▸ TASK INPUT
- Opening Delimiter -
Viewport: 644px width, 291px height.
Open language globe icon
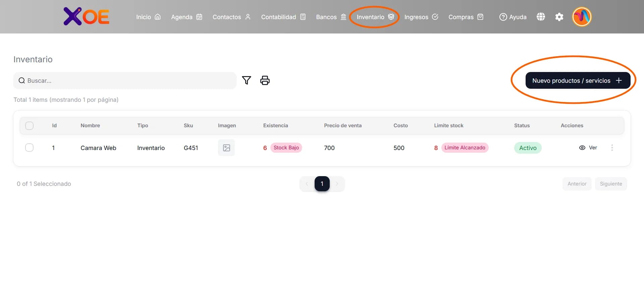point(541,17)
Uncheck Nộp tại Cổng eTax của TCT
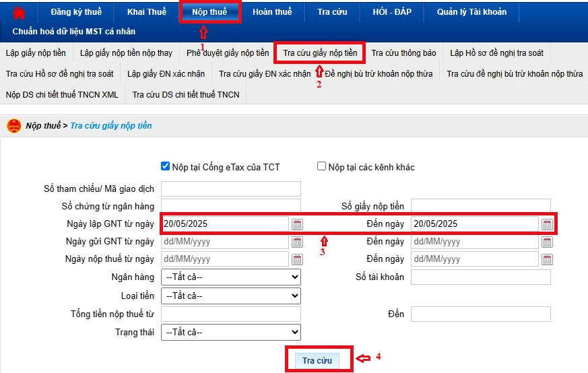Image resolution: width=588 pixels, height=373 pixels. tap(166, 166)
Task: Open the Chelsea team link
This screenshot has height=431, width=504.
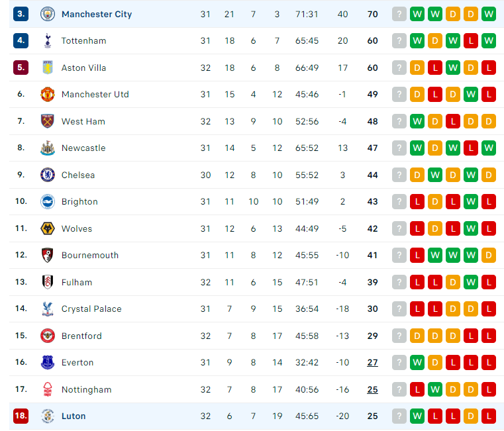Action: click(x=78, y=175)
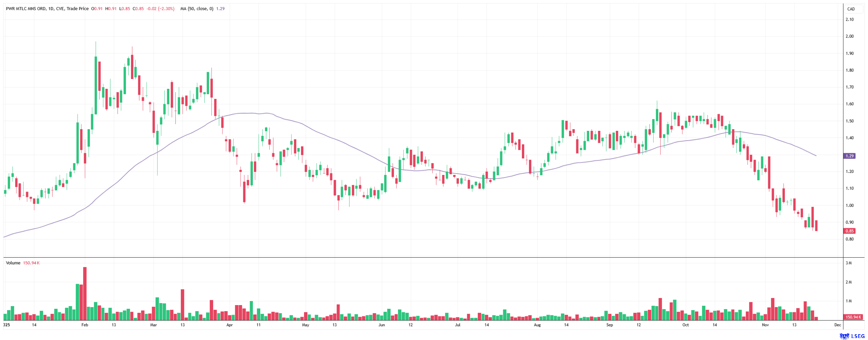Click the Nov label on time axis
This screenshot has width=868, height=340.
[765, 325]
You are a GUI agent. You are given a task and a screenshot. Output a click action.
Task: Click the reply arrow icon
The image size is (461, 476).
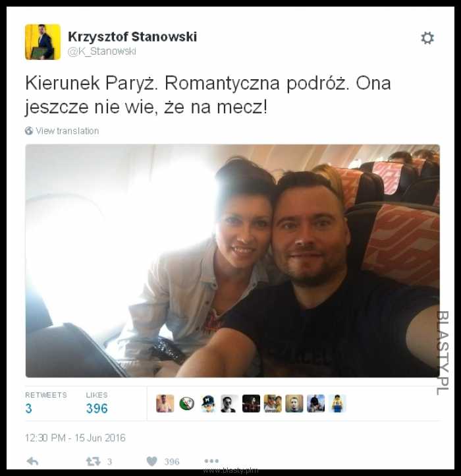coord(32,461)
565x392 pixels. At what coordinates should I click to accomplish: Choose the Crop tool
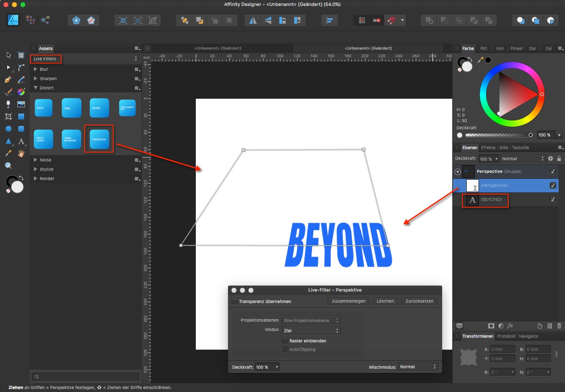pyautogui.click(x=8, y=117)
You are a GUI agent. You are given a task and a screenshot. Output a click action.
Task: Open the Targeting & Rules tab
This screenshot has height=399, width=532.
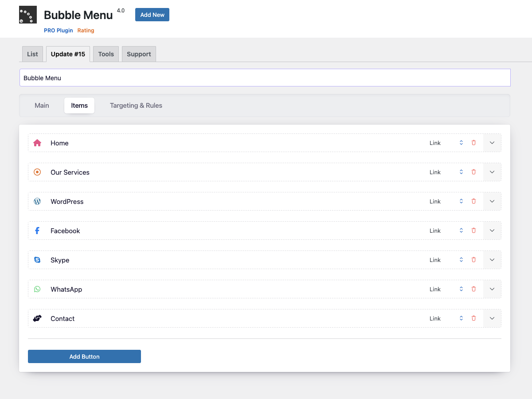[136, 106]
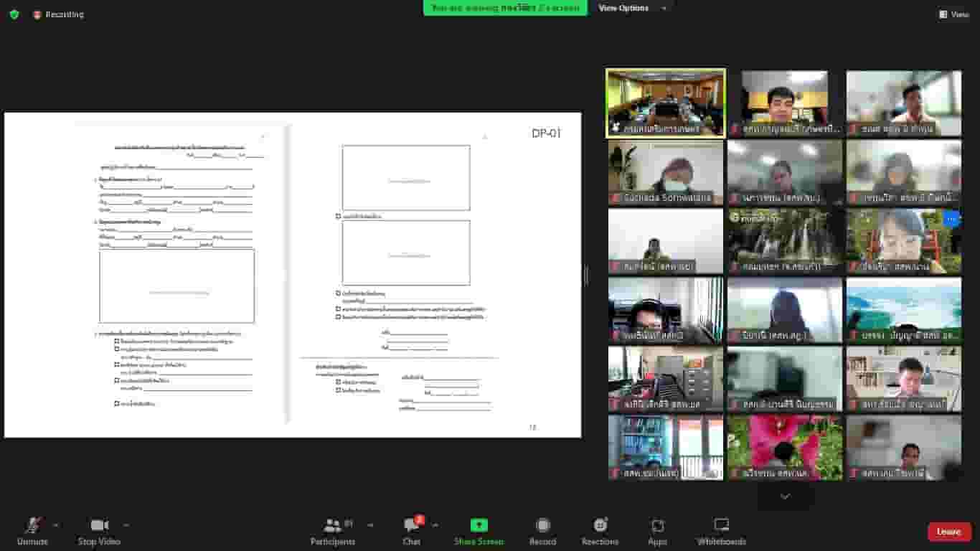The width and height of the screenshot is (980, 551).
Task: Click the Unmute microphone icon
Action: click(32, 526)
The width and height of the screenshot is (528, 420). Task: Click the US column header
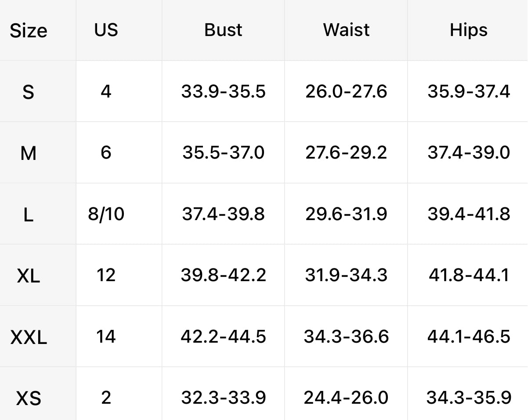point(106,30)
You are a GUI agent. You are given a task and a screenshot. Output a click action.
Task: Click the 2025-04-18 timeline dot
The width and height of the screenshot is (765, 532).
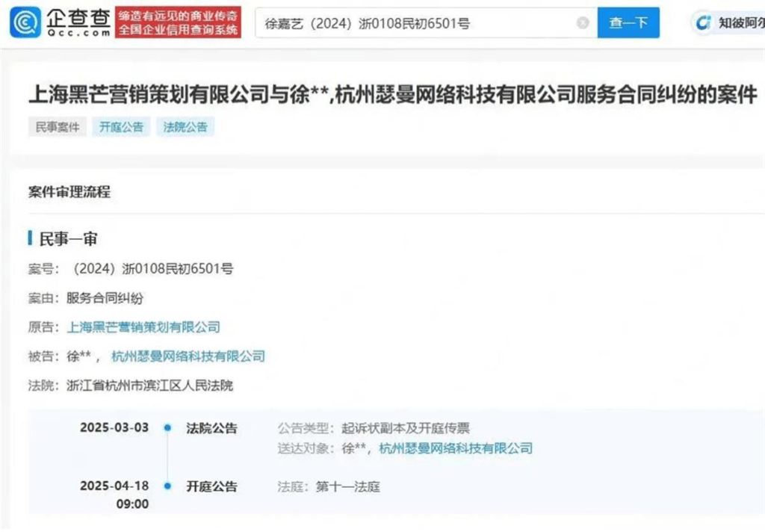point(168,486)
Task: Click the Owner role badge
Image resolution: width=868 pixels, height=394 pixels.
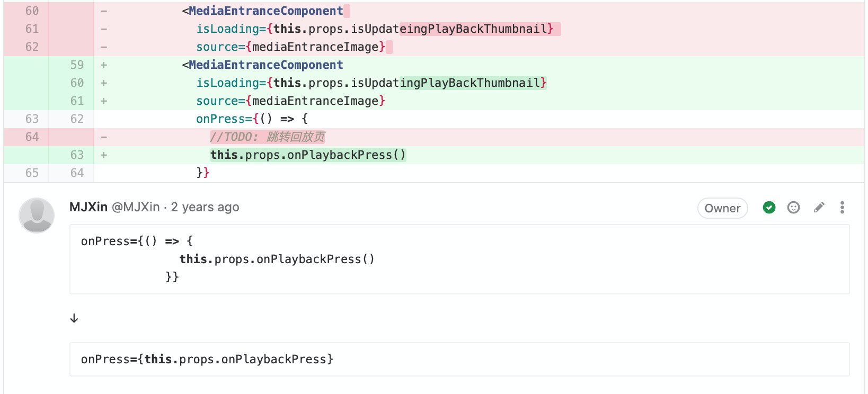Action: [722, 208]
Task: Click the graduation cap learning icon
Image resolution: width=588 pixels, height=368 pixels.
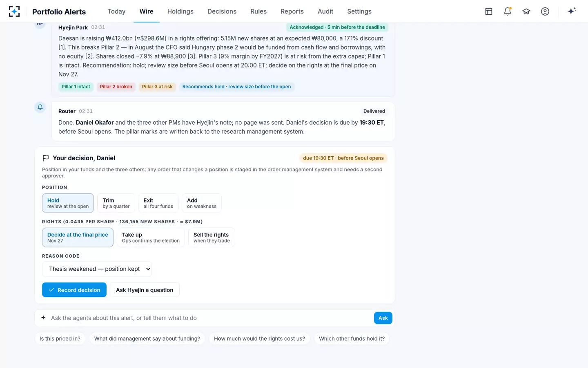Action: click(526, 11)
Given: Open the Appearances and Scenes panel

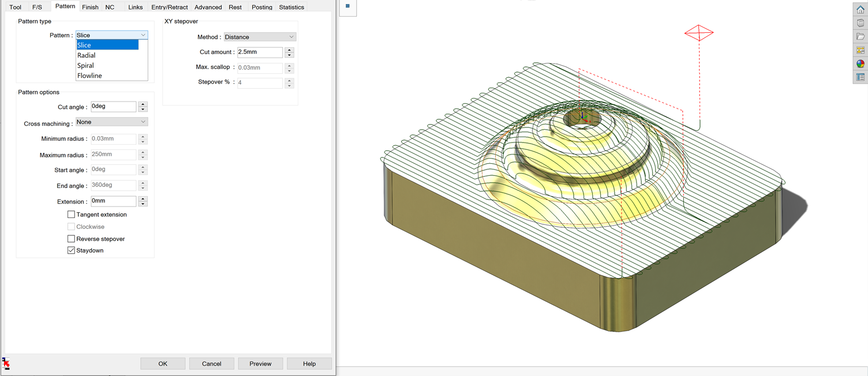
- Closing Delimiter -
▸ TASK DESCRIPTION
Copy out all of the material exactly as written, without its pictures.

▸ ANSWER SPACE
Viewport: 644px width, 291px height.
Open language globe icon
point(541,17)
Uncheck Nộp tại Cổng eTax của TCT
Image resolution: width=588 pixels, height=373 pixels. tap(166, 166)
Task: Open the Chelsea team link
This screenshot has height=431, width=504.
Action: click(x=78, y=175)
Click the Nov label on time axis
This screenshot has width=868, height=340.
[765, 325]
You are a GUI agent. You are given a task and a screenshot. Output a click action.
Task: Click the reply arrow icon
The image size is (461, 476).
coord(32,461)
565x392 pixels. At what coordinates should I click to accomplish: Choose the Crop tool
pyautogui.click(x=8, y=117)
You are a GUI agent. You are given a task and a screenshot. Output a click action.
Task: Open the Targeting & Rules tab
This screenshot has height=399, width=532.
[136, 106]
The width and height of the screenshot is (980, 551).
Task: Click the Unmute microphone icon
Action: click(32, 526)
The width and height of the screenshot is (528, 420). Task: Click the US column header
point(106,30)
You are a GUI agent. You are given a task and a screenshot. Output a click action.
Task: Click the 2025-04-18 timeline dot
The width and height of the screenshot is (765, 532).
point(168,486)
Task: Click the Owner role badge
Image resolution: width=868 pixels, height=394 pixels.
Action: [722, 208]
Task: Click the graduation cap learning icon
Image resolution: width=588 pixels, height=368 pixels.
Action: click(526, 11)
Given: Open the Appearances and Scenes panel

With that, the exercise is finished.